一部の遺伝子疾患は新生児マススクリーニングにより診断され、早期に適切な治療を行うことができる。一方、成長後に発症することで明らかになる遺伝子疾患もある。
問230 (衛生)
新生児マススクリーニングに関する記述について、正しいのはどれか。2つ選べ。
- 先天性代謝異常等検査ともいう。
- 対象疾患には、血友病が含まれる。
- 検体には、生後約1週目に採取した尿が用いられる。
- 検査には、公費負担制度がある。
- 対象は、発見頻度が非常に低い(数百万人に1人程度の)疾患である。
解答・解説
解答
1、4
解説
1 正
新生児マススクリーニングは、別名先天性代謝異常等検査ともいわれる。
2 誤
新生児マススクリーニングの対象疾患は、フェニルケトン尿症、メイプルシロップ尿症、ホモシスチン尿症、ガラクトース尿症、先天性副腎過形成症、先天性甲状腺機能低下症(クレチン症)であり、対象疾患には、血友病は含まれていない。
3 誤
検体には、生後5〜7日目の血液が用いられる。
4 正
新生児マススクリーニングには、公費負担制度が導入されている。
5 誤
新生児マススクリーニングの対象疾患の発見頻度は様々であり、最も発見頻度が高いクレチン症で約4000人に1人の頻度で発見される。
問231 (実務)
14歳女児。かつて新生児マススクリーニングで異常は見つからなかった。しかし、肝機能の異常が認められたため精査した結果、遺伝性疾患であるウイルソン病と診断され、以下の薬剤が処方された。
この処方の調剤に関する記述のうち、適切なのはどれか。2つ選べ。
- ペニシラミンと酢酸亜鉛水和物を同時に内服すると、作用が減弱するので疑義照会する。

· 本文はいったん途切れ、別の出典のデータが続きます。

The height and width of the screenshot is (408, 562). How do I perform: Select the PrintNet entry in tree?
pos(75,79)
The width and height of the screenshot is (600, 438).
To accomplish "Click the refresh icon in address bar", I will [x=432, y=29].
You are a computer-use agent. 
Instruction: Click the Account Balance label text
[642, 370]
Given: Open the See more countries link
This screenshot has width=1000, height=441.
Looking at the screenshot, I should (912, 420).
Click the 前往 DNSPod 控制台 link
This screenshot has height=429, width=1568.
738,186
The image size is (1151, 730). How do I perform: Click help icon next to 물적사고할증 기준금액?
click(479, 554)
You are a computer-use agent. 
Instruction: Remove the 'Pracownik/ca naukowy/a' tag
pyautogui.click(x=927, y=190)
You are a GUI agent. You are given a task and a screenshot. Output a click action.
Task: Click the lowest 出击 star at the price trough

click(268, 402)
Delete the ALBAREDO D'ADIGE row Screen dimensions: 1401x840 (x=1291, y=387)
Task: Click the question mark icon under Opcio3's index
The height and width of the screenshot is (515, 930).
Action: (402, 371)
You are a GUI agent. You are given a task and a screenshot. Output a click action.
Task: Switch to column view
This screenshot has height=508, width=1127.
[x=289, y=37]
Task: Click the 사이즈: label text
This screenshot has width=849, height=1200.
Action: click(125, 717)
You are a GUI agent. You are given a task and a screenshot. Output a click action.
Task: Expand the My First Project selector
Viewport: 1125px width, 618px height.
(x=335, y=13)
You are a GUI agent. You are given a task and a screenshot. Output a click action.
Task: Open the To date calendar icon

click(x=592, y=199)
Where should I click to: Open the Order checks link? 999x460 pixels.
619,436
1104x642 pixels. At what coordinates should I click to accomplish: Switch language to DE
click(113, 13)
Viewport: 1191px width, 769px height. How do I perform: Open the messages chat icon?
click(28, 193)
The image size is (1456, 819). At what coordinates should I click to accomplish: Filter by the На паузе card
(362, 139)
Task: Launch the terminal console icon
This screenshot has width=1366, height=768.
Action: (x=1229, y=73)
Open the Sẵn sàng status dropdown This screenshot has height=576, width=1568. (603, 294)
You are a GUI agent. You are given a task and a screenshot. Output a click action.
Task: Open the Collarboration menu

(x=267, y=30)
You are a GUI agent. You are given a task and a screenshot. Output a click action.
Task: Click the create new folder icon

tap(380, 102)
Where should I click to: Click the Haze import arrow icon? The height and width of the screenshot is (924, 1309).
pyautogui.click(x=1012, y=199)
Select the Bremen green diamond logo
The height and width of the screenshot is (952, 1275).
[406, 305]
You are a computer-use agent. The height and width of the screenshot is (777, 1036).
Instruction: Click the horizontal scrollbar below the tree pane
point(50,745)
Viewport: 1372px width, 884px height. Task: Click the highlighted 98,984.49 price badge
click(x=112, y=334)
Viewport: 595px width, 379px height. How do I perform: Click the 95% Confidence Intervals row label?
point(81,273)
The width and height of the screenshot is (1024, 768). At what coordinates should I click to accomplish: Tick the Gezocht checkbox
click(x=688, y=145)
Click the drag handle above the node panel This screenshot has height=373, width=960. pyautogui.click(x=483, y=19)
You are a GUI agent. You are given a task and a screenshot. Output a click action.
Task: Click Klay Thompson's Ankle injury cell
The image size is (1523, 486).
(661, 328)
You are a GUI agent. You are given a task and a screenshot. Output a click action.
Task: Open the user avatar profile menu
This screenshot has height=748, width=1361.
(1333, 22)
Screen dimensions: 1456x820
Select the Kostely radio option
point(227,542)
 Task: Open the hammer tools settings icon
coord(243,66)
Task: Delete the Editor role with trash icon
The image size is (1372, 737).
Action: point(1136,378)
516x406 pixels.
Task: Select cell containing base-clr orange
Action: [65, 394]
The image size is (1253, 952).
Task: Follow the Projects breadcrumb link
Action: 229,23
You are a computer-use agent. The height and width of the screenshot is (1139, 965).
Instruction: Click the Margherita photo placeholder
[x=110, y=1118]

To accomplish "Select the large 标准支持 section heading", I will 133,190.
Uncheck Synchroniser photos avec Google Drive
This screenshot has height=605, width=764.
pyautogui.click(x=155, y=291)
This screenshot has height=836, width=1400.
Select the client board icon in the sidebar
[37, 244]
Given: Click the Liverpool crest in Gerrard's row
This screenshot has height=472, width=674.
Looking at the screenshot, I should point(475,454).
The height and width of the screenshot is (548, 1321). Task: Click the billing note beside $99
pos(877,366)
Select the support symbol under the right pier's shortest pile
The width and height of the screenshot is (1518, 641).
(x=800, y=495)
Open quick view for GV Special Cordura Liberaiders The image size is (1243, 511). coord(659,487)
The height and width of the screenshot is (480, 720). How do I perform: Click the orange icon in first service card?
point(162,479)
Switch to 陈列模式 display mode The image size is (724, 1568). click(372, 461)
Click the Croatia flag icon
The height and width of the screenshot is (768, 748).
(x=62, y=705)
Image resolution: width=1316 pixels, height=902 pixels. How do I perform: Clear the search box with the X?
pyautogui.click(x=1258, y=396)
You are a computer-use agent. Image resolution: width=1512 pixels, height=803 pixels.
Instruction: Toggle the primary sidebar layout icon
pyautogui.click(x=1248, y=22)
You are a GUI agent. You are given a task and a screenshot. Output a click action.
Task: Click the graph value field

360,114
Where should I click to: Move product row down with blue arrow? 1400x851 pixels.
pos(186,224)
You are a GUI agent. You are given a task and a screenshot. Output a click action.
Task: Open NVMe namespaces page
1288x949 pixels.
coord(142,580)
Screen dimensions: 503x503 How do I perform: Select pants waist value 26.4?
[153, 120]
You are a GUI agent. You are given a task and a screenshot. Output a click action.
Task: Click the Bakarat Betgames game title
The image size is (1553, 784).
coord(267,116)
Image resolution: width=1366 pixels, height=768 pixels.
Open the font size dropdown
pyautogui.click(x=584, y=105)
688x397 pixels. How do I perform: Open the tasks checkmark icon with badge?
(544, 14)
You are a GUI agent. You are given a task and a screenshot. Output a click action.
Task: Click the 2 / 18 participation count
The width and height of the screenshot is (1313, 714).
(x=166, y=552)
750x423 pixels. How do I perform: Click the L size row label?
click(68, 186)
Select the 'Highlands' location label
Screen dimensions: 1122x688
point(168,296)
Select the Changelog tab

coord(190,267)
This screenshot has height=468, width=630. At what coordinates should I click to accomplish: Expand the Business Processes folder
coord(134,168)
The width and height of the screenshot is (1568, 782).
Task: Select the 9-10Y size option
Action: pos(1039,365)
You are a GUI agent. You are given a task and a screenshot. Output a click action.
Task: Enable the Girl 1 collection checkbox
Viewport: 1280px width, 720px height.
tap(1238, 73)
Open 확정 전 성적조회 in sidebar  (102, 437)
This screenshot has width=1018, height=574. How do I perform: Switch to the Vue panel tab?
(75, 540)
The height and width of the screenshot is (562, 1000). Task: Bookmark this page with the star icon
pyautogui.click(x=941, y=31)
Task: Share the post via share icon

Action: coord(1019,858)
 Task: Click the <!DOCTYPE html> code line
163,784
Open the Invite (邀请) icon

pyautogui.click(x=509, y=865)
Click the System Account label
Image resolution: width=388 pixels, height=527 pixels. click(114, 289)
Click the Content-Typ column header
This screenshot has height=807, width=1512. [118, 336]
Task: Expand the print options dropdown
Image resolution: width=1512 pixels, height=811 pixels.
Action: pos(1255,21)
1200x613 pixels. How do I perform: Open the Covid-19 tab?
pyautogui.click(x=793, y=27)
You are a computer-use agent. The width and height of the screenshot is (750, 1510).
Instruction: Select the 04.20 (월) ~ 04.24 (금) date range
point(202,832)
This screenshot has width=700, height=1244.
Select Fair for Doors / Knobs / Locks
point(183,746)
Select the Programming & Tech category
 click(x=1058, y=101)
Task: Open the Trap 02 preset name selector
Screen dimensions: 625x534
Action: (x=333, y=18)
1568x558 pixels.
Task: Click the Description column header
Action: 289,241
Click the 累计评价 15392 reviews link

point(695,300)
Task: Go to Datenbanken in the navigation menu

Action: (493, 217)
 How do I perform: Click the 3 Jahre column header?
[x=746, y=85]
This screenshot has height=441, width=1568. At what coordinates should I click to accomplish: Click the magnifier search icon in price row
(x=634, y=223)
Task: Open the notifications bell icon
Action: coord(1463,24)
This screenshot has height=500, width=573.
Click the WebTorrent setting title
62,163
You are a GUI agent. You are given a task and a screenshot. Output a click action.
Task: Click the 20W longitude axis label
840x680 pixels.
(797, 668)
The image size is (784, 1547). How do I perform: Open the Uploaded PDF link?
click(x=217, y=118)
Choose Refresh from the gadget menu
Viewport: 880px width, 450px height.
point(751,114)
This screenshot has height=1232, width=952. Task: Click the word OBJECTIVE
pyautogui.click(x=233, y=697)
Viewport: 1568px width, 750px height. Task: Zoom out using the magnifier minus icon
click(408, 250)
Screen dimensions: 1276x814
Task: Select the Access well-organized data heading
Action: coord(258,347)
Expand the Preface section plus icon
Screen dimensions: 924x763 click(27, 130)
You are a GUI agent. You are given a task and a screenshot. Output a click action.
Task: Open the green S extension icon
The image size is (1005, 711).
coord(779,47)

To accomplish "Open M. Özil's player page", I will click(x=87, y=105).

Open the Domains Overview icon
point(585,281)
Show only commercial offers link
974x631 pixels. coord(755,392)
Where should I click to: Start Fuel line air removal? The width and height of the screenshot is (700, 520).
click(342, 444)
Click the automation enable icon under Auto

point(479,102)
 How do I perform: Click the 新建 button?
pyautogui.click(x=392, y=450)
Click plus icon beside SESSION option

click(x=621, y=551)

- ピリドキサールリン酸エステル水和物は、酢酸亜鉛水和物の副作用を防止する目的で使用することを患者に説明する。
- 酢酸亜鉛水和物は、ウイルソン病の病態として生じる吸収低下による亜鉛欠乏の改善を目的として使用することを患者に説明する。
- 貧血の症状が現れた場合、受診するよう患者に説明する。
解答・解説
解答
1、4
解説
1 正
ペニシラミンは、重金属とキレートを形成し重金属の吸収を阻害する作用を有するため、ペニシラミンと酢酸亜鉛水和物を同時に服用すると亜鉛の吸収が阻害され、酢酸亜鉛水和物の作用が減弱する。本処方ではペニシラミンと酢酸亜鉛が同時に処方されているため、疑義照会する必要がある。
2 誤
ペニシラミンは、ビタミンB6の吸収を阻害するため、ペニシラミン服用によるビタミンB6の不足を防止する目的で、ピリドキサールリン酸エステル水和物が使用されている。
3 誤
酢酸亜鉛水和物は、腸管細胞でのメタロチオネインの生成を誘導し、腸管での銅の吸収を抑制するため、酢酸亜鉛水和物は、ウイルソン病に効果を示す。
4 正
ペニシラミンは、重大な副作用として白血球減少症、無顆粒球症、顆粒球減少症、血小板減少症、再生不良性貧血を起こすことがあるため、貧血の症状が現れた場合は、受診するように患者に説明する。